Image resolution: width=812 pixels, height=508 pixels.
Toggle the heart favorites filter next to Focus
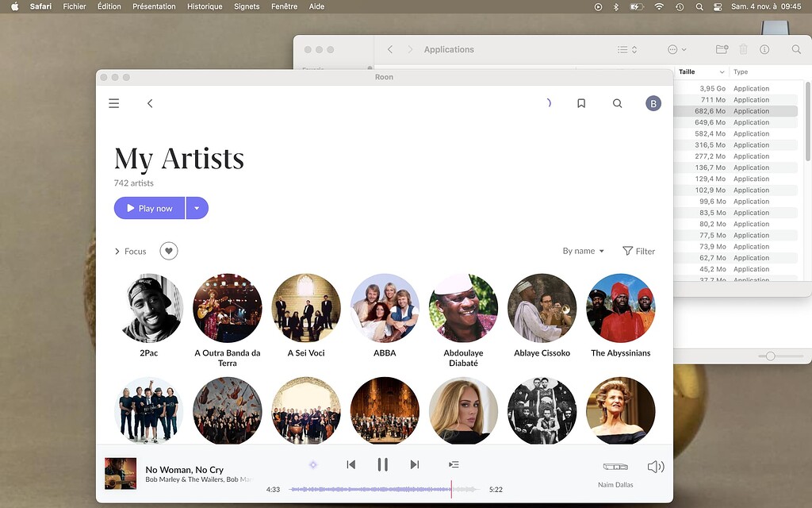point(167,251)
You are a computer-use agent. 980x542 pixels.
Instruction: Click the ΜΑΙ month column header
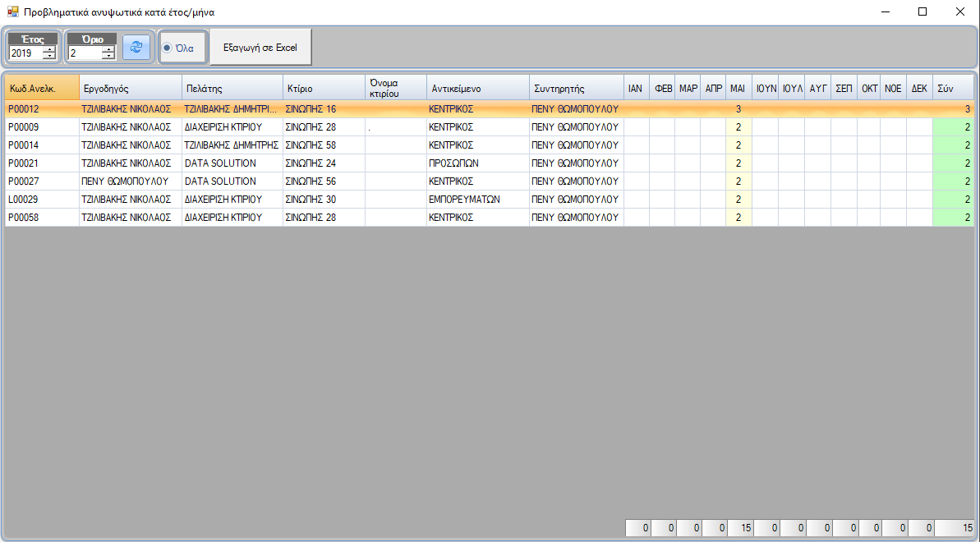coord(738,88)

--

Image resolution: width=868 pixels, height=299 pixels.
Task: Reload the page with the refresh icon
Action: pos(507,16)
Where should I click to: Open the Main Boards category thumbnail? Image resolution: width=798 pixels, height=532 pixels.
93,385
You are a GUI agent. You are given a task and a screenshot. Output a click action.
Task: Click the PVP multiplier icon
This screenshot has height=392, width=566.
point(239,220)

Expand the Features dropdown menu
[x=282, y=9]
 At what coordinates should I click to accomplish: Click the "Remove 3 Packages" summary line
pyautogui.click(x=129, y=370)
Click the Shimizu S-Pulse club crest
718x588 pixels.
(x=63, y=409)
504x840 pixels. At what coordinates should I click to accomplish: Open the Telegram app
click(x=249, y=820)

TASK REQUIREMENTS: The answer is a bare number: how many lines of the records contain the string "agent"?

TASK OUTPUT: 2